[What to do]:
Look for the line that contains "The height and width of the screenshot is (1308, 712)."; output that line and every line after it exactly, through the final line of the material below, and nothing else.

++++++

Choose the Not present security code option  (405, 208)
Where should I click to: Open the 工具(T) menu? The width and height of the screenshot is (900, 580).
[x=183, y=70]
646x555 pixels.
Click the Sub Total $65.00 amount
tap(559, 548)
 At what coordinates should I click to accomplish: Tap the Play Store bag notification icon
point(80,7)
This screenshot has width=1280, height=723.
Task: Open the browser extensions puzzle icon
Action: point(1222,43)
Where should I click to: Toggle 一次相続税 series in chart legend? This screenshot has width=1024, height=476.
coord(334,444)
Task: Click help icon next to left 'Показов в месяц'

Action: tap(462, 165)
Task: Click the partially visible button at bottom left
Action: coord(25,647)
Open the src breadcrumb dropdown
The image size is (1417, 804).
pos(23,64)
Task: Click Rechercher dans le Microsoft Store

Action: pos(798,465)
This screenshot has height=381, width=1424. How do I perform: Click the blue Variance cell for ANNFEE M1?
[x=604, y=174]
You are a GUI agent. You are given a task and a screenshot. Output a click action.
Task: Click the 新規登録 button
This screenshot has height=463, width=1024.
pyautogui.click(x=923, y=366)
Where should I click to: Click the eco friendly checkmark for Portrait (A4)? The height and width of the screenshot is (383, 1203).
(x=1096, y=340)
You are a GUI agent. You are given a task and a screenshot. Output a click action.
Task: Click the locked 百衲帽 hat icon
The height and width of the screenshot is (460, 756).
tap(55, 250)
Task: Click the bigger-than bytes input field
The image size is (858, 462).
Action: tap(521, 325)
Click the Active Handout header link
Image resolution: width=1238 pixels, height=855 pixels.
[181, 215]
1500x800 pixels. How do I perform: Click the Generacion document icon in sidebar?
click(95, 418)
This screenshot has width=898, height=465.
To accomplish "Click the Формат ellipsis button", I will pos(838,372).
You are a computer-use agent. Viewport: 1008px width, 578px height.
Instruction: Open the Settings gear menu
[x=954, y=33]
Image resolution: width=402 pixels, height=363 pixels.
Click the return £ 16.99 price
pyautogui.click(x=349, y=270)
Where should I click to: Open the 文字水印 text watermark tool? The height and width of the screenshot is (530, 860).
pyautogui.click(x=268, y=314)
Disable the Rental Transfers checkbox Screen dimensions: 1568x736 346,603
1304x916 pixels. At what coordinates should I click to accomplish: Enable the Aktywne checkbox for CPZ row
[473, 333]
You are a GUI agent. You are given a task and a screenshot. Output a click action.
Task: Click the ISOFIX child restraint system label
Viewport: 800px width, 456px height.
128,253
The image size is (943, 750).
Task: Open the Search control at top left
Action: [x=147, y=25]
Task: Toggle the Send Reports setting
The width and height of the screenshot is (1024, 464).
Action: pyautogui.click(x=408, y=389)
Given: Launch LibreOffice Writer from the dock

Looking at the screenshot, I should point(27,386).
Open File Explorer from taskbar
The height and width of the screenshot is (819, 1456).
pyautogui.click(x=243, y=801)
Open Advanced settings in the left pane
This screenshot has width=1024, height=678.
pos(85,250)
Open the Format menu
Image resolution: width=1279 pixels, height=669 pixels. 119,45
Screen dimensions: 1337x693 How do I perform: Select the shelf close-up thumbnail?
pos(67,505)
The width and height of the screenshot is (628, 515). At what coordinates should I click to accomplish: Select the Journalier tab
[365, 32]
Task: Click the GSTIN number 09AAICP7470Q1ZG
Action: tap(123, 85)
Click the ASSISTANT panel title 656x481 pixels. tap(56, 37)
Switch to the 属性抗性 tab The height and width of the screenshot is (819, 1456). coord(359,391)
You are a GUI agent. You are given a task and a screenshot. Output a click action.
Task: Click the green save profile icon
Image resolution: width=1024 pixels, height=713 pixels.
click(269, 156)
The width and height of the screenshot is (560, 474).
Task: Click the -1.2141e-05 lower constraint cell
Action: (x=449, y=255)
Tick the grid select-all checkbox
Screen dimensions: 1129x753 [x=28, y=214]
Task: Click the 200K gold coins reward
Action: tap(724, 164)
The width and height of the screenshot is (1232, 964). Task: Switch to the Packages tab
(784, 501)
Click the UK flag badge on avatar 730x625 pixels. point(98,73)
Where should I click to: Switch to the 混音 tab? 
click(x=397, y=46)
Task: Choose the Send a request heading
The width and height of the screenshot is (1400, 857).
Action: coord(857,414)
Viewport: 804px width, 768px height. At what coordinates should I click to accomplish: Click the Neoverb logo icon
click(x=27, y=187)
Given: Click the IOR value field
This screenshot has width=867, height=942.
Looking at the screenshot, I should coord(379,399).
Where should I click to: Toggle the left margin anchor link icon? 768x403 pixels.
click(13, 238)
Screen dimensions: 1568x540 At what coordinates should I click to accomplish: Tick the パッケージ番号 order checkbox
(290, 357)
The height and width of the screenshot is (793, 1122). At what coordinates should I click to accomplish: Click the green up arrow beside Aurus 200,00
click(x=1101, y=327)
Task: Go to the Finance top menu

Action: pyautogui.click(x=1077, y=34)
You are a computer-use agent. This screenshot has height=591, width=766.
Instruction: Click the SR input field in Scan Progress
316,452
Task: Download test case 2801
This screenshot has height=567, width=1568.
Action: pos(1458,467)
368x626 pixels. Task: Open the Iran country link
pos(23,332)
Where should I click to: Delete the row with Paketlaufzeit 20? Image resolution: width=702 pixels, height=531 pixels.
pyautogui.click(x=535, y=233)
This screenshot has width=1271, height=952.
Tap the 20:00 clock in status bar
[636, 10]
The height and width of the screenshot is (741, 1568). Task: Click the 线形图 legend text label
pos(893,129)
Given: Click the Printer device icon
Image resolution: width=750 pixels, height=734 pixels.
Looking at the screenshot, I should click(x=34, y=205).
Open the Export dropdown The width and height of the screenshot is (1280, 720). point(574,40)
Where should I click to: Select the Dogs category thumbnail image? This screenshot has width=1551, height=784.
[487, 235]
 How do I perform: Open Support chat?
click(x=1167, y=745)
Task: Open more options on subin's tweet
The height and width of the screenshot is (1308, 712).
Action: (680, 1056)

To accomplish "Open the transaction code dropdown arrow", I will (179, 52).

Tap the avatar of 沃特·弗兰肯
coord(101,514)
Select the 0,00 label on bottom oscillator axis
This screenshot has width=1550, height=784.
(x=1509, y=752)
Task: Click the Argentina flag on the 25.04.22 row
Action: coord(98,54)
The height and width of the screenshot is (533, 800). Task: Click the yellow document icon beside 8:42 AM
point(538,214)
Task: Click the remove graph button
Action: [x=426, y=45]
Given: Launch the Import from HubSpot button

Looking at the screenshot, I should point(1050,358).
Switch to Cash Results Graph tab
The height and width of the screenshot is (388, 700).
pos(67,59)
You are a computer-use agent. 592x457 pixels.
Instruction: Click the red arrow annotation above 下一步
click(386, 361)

++++++

[Output below]:
The height and width of the screenshot is (1308, 712).
Action: (680, 1056)

To accomplish "Open the transaction code dropdown arrow", I will (179, 52).

Tap the avatar of 沃特·弗兰肯
coord(101,514)
Select the 0,00 label on bottom oscillator axis
This screenshot has width=1550, height=784.
(x=1509, y=752)
Task: Click the Argentina flag on the 25.04.22 row
Action: coord(98,54)
The height and width of the screenshot is (533, 800). Task: Click the yellow document icon beside 8:42 AM
point(538,214)
Task: Click the remove graph button
Action: [x=426, y=45]
Given: Launch the Import from HubSpot button

Looking at the screenshot, I should point(1050,358).
Switch to Cash Results Graph tab
The height and width of the screenshot is (388, 700).
pos(67,59)
You are a computer-use agent. 592x457 pixels.
Instruction: Click the red arrow annotation above 下一步
click(386, 361)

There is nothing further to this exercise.